1.2 Personal data processing should not be in conflict with the ethical values commonly accepted in the
relevant community or communities and should not prejudice societal interests, values and norms, including
the protection of human rights. While defining prescriptive ethical guidance may be problematic, due to the
influence of contextual factors, the common guiding ethical values can be found in international charters of
human rights and fundamental freedoms, such as the European Convention on Human Rights.
1.3 If the assessment of the likely impact of an intended data processing described in Section IV.2 highlights
a high impact of the use of Big Data on ethical values, controllers could establish an ad hoc ethics committee,
or rely on existing ones, to identify the specific ethical values to be safeguarded in the use of data. The ethics
committee should be an independent body composed by members selected for their competence, experience
and professional qualities and performing their duties impartially and objectively.
2. Preventive policies and risk-assessment
2.1 Given the increasing complexity of data processing and the transformative use of Big Data, the Parties
should adopt a precautionary approach in regulating data protection in this field.
2.2 Controllers should adopt preventive policies concerning the risks of the use of Big Data and its impact on
individuals and society, to ensure the protection of persons with regard to the processing of personal data.

-------

[DIRECTIONS]
a. In the passage on Big Data, what kind of approach should the Parties adopt in regulating data protection in this field?
b. Repeat word for word the part of the passage on Big Data that begins at the words "2. Preventive policies" and stops after "in this field.".

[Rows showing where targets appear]
-------

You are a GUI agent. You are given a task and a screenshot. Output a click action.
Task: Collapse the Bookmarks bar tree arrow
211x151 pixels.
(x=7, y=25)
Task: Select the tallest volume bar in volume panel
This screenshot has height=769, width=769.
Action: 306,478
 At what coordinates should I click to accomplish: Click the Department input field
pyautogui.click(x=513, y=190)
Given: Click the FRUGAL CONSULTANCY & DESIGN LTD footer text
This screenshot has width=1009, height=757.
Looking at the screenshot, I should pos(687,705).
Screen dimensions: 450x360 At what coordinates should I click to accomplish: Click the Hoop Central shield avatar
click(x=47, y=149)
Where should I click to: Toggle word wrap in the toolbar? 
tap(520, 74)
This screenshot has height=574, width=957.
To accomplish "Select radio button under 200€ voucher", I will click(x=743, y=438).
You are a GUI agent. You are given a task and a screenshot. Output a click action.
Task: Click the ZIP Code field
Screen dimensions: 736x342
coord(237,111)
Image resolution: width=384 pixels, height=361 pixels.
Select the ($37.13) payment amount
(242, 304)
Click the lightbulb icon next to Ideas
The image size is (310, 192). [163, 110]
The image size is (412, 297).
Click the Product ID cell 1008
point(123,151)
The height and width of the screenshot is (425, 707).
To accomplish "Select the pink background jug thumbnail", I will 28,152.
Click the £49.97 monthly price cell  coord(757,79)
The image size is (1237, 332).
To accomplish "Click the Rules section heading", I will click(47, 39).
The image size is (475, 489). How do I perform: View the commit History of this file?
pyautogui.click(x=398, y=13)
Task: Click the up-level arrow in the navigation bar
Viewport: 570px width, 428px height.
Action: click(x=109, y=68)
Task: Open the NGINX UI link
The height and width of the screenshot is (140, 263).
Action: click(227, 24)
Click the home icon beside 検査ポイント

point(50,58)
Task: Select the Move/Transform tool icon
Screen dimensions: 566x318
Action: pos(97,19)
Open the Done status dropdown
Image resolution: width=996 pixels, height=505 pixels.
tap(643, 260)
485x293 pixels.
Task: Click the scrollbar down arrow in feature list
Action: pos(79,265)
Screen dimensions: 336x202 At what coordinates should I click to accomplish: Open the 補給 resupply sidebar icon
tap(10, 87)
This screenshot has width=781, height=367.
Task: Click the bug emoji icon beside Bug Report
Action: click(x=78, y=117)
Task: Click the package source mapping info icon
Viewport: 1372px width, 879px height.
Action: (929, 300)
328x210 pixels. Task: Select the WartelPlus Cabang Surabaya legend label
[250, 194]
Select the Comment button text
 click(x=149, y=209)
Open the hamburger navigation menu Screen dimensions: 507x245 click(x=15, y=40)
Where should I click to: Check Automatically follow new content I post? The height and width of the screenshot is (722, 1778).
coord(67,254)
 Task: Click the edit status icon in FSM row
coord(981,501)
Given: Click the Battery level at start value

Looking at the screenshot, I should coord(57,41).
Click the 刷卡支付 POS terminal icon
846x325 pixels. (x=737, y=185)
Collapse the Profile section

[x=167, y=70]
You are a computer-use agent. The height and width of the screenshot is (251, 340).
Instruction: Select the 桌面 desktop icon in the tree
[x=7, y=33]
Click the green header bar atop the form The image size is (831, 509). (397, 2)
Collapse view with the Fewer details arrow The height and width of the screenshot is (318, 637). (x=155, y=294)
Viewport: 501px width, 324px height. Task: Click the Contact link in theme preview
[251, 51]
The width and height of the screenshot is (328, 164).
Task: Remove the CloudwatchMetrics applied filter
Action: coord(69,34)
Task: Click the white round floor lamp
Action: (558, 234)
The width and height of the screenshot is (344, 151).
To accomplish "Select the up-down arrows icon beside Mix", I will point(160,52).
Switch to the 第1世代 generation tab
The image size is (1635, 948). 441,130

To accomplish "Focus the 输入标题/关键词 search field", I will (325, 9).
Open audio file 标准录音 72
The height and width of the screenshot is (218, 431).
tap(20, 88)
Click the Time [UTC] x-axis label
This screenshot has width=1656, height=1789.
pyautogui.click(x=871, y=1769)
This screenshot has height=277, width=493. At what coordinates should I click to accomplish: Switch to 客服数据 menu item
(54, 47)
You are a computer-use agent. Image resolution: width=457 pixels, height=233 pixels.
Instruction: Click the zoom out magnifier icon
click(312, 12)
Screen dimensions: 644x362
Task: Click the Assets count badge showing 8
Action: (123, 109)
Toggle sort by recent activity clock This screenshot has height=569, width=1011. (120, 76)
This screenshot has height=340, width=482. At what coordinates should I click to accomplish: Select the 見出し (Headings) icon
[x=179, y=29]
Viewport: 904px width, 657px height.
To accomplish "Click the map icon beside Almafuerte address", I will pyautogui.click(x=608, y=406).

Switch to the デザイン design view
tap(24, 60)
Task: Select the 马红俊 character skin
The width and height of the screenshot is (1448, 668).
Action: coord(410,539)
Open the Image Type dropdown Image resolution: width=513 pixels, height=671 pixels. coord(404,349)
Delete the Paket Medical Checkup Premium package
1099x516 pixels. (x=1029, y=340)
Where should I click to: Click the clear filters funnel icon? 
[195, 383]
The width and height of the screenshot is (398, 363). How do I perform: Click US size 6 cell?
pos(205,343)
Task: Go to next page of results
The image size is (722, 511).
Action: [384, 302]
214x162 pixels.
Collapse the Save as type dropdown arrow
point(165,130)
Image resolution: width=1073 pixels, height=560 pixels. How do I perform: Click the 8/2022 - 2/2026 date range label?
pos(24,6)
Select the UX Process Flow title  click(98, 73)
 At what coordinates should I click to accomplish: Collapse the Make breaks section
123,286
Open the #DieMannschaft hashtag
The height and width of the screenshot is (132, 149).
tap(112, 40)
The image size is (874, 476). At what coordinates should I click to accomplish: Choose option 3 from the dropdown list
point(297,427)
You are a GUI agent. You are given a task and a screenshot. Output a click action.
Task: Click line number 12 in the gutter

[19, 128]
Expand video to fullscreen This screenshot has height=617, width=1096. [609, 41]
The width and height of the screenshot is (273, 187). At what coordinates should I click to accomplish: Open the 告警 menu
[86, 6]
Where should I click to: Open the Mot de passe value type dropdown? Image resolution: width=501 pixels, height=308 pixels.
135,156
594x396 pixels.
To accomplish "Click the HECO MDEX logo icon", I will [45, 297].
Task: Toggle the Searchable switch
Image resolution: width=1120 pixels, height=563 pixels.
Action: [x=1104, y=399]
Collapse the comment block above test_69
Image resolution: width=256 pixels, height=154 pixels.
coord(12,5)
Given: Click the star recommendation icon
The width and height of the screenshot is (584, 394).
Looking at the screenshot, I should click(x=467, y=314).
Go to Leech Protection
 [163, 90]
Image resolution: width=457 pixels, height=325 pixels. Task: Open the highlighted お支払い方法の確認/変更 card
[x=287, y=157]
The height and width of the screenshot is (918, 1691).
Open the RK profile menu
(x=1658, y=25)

-------

[SOLUTIONS TO THE PROBLEMS]
a. A precautionary approach.

b.
2. Preventive policies and risk-assessment
2.1 Given the increasing complexity of data processing and the transformative use of Big Data, the Parties
should adopt a precautionary approach in regulating data protection in this field.